Action item: Copy every line of the data that contains the string "will".
[Source information Boundary: Start]
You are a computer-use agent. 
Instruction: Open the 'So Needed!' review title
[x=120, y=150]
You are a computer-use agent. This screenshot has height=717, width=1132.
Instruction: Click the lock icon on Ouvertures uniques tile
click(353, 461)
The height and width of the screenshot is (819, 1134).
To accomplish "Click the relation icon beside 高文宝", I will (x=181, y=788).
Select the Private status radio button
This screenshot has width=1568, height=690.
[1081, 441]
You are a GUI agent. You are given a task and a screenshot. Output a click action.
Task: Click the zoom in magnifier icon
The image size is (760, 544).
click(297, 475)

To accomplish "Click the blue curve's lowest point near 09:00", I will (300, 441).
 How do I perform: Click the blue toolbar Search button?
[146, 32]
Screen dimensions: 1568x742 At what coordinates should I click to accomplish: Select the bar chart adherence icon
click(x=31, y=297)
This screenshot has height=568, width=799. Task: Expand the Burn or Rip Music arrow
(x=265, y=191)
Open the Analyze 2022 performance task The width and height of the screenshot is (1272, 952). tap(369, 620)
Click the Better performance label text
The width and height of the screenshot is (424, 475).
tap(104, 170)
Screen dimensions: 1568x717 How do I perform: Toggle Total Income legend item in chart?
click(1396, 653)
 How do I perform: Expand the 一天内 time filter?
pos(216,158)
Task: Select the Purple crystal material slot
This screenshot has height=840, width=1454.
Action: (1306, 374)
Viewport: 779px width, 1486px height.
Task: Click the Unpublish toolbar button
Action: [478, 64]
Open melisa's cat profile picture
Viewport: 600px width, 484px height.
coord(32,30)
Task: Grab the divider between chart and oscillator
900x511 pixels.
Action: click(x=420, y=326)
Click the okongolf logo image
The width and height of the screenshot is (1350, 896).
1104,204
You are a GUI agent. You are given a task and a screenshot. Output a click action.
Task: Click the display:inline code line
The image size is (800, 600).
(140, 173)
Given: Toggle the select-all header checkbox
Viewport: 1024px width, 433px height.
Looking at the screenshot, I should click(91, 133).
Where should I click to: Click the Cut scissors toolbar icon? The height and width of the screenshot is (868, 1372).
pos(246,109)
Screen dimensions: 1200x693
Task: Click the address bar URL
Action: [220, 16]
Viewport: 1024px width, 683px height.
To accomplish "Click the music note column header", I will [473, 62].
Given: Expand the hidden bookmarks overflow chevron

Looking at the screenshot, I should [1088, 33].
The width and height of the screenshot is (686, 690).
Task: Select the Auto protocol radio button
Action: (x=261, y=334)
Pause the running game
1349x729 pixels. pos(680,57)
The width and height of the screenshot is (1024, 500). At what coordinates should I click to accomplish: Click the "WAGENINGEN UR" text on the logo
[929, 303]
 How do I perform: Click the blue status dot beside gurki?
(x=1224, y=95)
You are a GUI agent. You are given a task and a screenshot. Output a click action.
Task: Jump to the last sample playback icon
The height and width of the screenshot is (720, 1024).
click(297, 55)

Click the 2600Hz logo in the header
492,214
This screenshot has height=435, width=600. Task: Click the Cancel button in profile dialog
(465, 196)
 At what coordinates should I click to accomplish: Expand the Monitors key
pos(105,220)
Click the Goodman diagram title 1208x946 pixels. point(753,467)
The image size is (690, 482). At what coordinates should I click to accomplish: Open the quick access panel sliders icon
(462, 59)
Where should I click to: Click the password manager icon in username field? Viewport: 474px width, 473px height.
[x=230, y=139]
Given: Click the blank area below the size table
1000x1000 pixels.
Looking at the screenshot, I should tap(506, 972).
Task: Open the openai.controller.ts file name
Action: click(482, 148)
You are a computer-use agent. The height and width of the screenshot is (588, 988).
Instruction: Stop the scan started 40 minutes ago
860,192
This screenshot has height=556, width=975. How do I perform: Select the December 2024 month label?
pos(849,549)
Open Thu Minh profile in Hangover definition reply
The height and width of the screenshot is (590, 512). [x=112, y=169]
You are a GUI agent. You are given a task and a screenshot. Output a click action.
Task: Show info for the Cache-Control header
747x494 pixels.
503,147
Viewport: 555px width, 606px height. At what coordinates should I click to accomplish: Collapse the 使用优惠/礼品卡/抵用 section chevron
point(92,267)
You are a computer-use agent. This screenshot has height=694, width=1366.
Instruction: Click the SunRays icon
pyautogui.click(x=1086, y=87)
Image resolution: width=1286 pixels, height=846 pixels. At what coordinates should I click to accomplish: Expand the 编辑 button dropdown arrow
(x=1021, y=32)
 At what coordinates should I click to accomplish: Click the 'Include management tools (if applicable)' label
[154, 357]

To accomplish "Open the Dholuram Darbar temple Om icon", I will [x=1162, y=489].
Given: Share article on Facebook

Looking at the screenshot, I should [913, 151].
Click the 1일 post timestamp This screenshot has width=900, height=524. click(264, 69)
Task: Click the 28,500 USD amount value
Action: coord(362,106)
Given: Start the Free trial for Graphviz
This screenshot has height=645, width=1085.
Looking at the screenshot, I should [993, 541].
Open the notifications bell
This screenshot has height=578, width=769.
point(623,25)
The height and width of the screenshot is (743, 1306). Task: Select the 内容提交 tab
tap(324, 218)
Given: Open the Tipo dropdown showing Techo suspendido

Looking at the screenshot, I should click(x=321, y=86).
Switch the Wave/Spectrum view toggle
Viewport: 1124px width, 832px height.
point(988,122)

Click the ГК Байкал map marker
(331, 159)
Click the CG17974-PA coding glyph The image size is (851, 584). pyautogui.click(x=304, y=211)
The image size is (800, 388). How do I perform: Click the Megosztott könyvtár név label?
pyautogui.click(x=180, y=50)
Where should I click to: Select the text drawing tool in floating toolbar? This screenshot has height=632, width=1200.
[Source information Boundary: End]
Solution for this problem:
To accomplish "Click the relation icon beside 高文宝", I will (x=181, y=788).
To accomplish "Click the blue curve's lowest point near 09:00", I will (300, 441).
To accomplish "Click the music note column header", I will [473, 62].
To accomplish "Open the Dholuram Darbar temple Om icon", I will [x=1162, y=489].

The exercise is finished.